Converting Video Formats with FFmpeg for DANDI Upload#
This guide explains how to convert bespoke video file formats to DANDI-compatible formats using FFmpeg, enabling successful conversion to NWB format and upload to the DANDI Archive.
Why Convert Video Formats?#
DANDI requires videos to be in specific formats for upload. The supported video file extensions are:
.mp4(recommended).avi.wmv.mov.flv.mkv
Installing FFmpeg#
FFmpeg is a powerful, open-source multimedia framework that can handle video conversion tasks.
Installation:
Windows: Download from https://ffmpeg.org/download.html or use
winget install ffmpegmacOS: Use Homebrew:
brew install ffmpegLinux: Use your package manager, e.g.,
sudo apt install ffmpeg(Ubuntu/Debian)
Verify installation by running:
ffmpeg -version
Basic Video Conversion#
Convert to MP4 (Recommended)#
MP4 is the most widely supported format. Use -c copy to copy streams without re-encoding for fastest conversion:
# Basic conversion to MP4 (copies streams without re-encoding)
ffmpeg -i input_video.webm -c copy output_video.mp4
Batch Processing#
Convert all files in a directory:
# Convert all .webm files to .mp4 (Linux/macOS)
for file in *.webm; do
ffmpeg -i "$file" -c copy "${file%.webm}.mp4"
done
# Windows batch command
for %i in (*.webm) do ffmpeg -i "%i" -c copy "%~ni.mp4"
Python script for batch conversion:
import subprocess
from pathlib import Path
def convert_videos_to_mp4(input_dir, output_dir):
"""Convert all video files in a directory to MP4 format."""
input_path = Path(input_dir)
output_path = Path(output_dir)
output_path.mkdir(exist_ok=True)
# Common video extensions that might need conversion
video_extensions = {'.webm', '.m4v', '.3gp', '.flv', '.wmv', '.avi', '.mov', '.mkv'}
for video_file in input_path.iterdir():
if video_file.suffix.lower() in video_extensions:
output_file = output_path / f"{video_file.stem}.mp4"
cmd = [
'ffmpeg', '-i', str(video_file),
'-c', 'copy', '-y', # -y to overwrite existing files
str(output_file)
]
print(f"Converting {video_file.name}...")
subprocess.run(cmd, check=True)
print(f"Saved as {output_file.name}")
# Usage example
convert_videos_to_mp4("./raw_videos", "./converted_videos")

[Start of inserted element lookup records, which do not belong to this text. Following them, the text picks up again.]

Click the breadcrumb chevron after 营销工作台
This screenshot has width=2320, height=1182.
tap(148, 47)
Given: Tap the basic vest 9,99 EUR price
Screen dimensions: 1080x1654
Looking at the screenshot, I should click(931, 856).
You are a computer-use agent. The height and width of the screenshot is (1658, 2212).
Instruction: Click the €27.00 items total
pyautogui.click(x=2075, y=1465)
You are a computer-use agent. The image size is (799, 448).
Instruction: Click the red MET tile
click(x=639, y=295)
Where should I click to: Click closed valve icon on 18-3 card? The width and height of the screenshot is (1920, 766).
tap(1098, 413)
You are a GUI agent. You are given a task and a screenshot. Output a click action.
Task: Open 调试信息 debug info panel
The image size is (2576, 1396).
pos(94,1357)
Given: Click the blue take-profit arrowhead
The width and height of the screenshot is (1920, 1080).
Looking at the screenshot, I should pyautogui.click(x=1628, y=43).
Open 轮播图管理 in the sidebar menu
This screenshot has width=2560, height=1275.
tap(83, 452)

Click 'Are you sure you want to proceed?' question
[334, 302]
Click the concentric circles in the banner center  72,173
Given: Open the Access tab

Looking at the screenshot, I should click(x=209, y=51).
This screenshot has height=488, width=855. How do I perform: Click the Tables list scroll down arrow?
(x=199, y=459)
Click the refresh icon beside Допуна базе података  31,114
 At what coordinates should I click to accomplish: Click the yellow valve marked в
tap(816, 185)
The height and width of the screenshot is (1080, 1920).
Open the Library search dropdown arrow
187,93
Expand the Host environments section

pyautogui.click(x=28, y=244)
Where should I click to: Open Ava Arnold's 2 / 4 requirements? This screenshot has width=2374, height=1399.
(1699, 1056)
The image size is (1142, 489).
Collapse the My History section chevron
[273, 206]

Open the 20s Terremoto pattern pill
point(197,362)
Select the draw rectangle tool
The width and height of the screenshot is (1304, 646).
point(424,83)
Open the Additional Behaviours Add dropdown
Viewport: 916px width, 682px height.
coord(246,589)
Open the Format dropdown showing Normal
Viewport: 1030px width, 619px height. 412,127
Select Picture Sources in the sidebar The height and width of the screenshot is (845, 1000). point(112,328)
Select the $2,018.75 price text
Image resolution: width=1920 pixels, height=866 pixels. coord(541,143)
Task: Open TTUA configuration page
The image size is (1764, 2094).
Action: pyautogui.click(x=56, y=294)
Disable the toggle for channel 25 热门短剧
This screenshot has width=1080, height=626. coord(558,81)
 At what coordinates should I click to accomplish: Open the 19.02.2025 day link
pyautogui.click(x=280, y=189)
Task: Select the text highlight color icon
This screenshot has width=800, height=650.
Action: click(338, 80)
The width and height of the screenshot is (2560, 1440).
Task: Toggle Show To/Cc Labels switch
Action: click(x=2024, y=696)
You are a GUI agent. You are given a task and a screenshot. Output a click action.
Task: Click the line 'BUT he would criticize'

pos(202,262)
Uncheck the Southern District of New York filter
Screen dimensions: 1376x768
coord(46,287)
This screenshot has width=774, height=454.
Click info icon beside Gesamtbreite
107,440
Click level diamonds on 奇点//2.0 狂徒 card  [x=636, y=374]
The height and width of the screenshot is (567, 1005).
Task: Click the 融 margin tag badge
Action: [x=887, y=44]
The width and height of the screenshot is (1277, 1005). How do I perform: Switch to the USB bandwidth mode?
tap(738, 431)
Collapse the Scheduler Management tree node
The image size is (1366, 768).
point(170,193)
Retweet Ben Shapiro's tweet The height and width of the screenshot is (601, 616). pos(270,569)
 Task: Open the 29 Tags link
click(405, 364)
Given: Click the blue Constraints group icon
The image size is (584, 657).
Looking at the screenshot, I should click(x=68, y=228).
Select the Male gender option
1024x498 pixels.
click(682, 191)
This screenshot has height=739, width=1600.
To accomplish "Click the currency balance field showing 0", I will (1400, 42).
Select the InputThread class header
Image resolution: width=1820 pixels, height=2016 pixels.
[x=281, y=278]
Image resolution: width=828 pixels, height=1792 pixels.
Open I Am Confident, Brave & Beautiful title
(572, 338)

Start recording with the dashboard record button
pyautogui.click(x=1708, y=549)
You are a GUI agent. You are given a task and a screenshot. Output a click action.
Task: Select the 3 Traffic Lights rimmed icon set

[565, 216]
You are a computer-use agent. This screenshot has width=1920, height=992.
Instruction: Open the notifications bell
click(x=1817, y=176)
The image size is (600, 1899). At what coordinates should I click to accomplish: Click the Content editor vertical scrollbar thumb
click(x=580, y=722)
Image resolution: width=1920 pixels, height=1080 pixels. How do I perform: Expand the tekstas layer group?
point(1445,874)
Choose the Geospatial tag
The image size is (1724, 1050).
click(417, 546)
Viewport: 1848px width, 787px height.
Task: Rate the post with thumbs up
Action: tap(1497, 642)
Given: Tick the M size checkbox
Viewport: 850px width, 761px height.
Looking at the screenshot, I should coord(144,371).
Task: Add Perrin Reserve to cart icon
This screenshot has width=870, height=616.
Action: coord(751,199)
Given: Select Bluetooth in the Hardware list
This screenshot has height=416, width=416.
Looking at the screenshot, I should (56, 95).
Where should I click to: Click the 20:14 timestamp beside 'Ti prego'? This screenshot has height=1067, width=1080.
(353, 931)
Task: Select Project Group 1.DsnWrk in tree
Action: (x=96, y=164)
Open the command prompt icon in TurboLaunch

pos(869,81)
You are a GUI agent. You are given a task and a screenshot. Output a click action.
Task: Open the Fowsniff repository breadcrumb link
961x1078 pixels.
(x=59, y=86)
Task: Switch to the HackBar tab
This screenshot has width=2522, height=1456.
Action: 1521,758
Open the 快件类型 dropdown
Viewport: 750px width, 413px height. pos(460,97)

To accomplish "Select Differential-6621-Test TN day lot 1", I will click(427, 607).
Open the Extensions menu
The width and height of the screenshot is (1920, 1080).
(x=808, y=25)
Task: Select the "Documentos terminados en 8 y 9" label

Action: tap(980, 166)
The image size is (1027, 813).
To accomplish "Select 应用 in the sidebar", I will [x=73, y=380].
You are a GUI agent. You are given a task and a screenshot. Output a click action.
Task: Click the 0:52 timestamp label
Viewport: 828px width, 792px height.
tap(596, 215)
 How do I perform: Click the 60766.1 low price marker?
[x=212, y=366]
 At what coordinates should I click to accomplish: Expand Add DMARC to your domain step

Integration with NeuroConv#
After converting your videos to DANDI-compatible formats, use them with NeuroConv’s video interfaces.
For behavioral videos (recommended to store as external files):
from neuroconv.datainterfaces import ExternalVideoInterface
from pathlib import Path
# Use your converted video file
converted_video_path = Path("path/to/converted_video.mp4")
# Create interface with converted video
interface = ExternalVideoInterface(
file_paths=[converted_video_path],
verbose=False,
video_name="BehaviorVideo"
)
# Continue with normal NeuroConv workflow
metadata = interface.get_metadata()
# ... rest of conversion process
For neural data videos (store internally when lossless compression is needed):
from neuroconv.datainterfaces import InternalVideoInterface
# Create interface for internal video storage
interface = InternalVideoInterface(
file_path=converted_video_path,
verbose=False,
video_name="NeuralVideo"
)
For detailed information on using NeuroConv’s video interfaces, see the Video data conversion (multimedia formats) guide.
Additional Resources#
Note
Always test your converted videos with a small sample first to ensure they work correctly with your specific NeuroConv workflow before converting large batches.